◆ **Given request 1**
Please copy the stretch of the UTK Agriculture Farm Mound text from "According to the" through "the UT Gardens.", renaming "burial mounds" as "earthen mounds".
◆ **Given request 2**
Answer these questions from the UTK Agriculture Farm Mound text:
(a) How early has the site been dated?
(b) In what year was a garden built around the site?
(c) The mound is considered a valuable piece of what?

◆ **Text extract**
.....

The UTK Agriculture Farm Mound site is an archaeological site on the agriculture campus of the University of Tennessee in Knoxville, Tennessee. The site is a burial mound made by people of the Woodland period, and has been dated as early as ca. 644 AD. Today, the site is a landmark on the UTK campus and is listed in the National Register for Historic Places.

Location

The site is located at the Agricultural Campus at the corner of Joe Johnson Drive and Chapman Drive.  In 2011, a garden was built around the site to protect it from "construction damage"  and attract interest and attention to the mound. The design of the garden was developed by Hendrik van de Werken and Don Williams, professors of Ornamental Horticulture and Landscape Design at UT, and was revised by Sam Rogers, who is an associate professor in the Department of Plant Sciences. The president of the Tennessee Chapter of Gamma Sigma Delta (The Honor Society of Agriculture), Fred Allen, proposed the project to the UT Chapter in 2008 "as a long term service project to enhance the educational opportunities and aesthetic beauty of the site". Project directors enlisted the help of the Eastern Cherokee tribe and Tribal Historic Preservation. Principal Chief Michell Hicks attended the ribbon-cutting ceremony, and elder Mertyl Driver blessed the site.

According to the UT Institute of Agriculture, "The goal of the project is to honor the Native American tradition dating back to 644 A.D. when the Woodland People used burial mounds as a way of burying and honoring their deceased." The mound is considered a valuable piece of the UT Gardens.

.....

◆ **Dataset excerpt**
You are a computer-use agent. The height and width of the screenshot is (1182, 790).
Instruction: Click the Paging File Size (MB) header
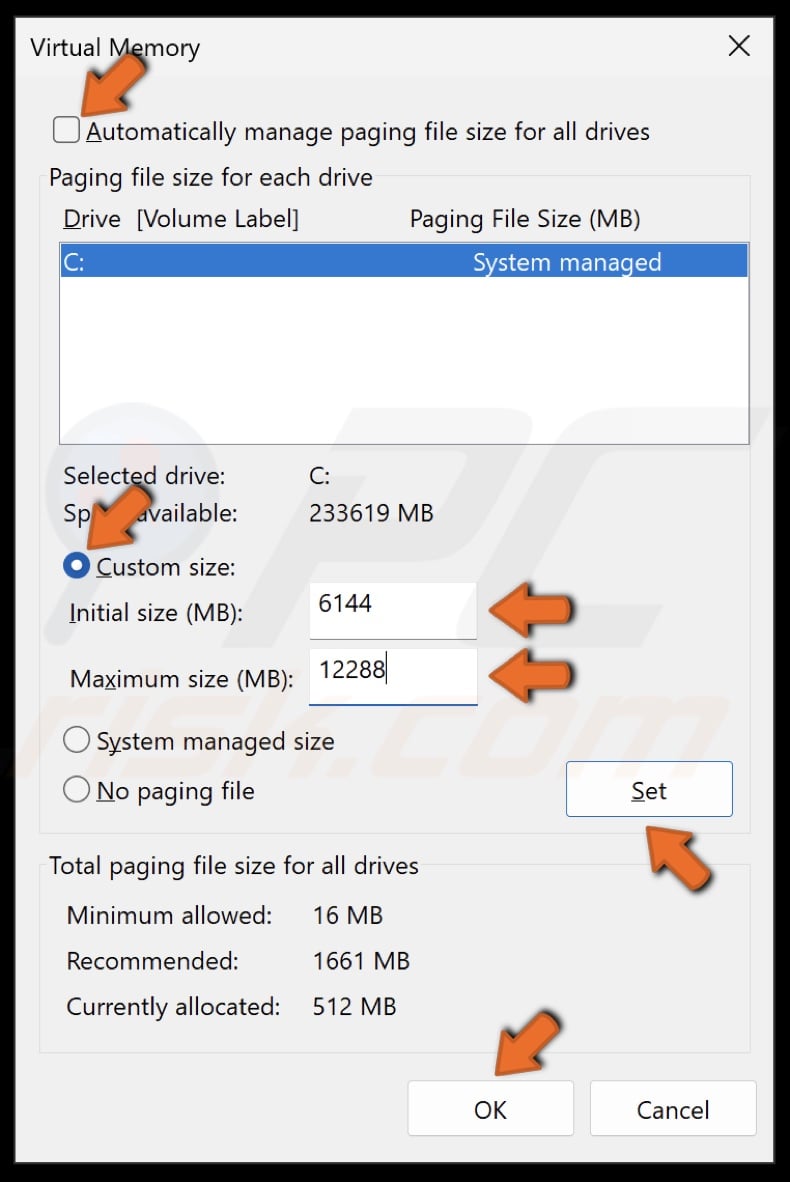525,218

.....

◆ **Exercise solution 1**
According to the UT Institute of Agriculture, "The goal of the project is to honor the Native American tradition dating back to 644 A.D. when the Woodland People used earthen mounds as a way of burying and honoring their deceased." The mound is considered a valuable piece of the UT Gardens.

◆ **Exercise solution 2**
(a) As early as ca. 644 AD.
(b) 2011.
(c) The UT Gardens.